Render the lines below as a two-column CSV headed instruction and response. Give one row for each text and the answer that follows it, with each in a single quoted field and line breaks turned into spaces, and leave out the pictures.

——

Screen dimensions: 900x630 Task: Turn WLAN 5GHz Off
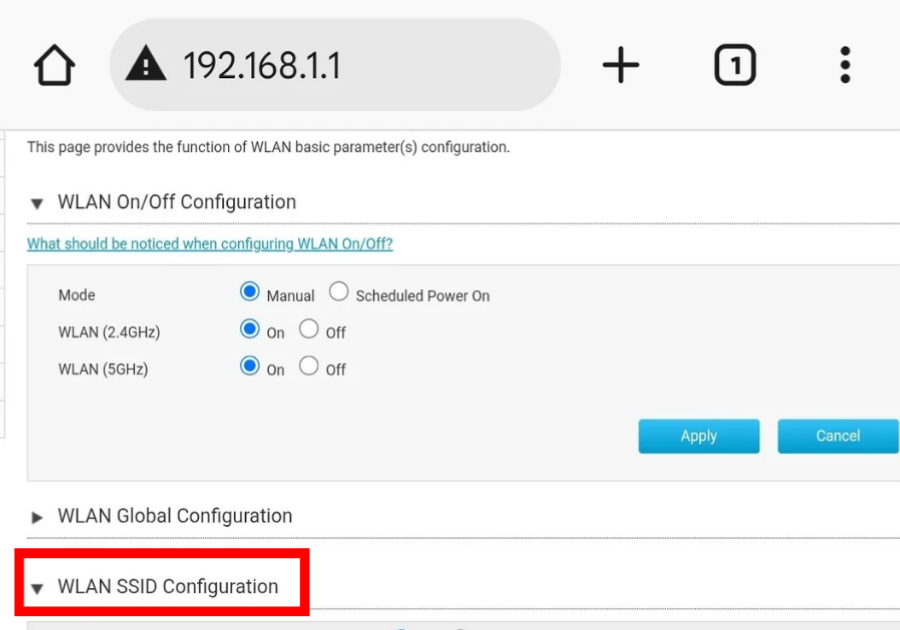tap(309, 366)
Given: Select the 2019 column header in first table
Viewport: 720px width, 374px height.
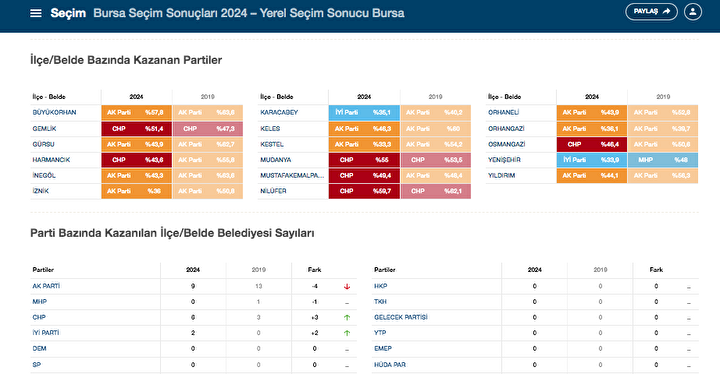Looking at the screenshot, I should pos(208,97).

——

In response |
instruction,response
"Screen dimensions: 900x630 Task: Turn WLAN 5GHz Off","tap(309, 366)"
"Given: Select the 2019 column header in first table Viewport: 720px width, 374px height.","Looking at the screenshot, I should pos(208,97)."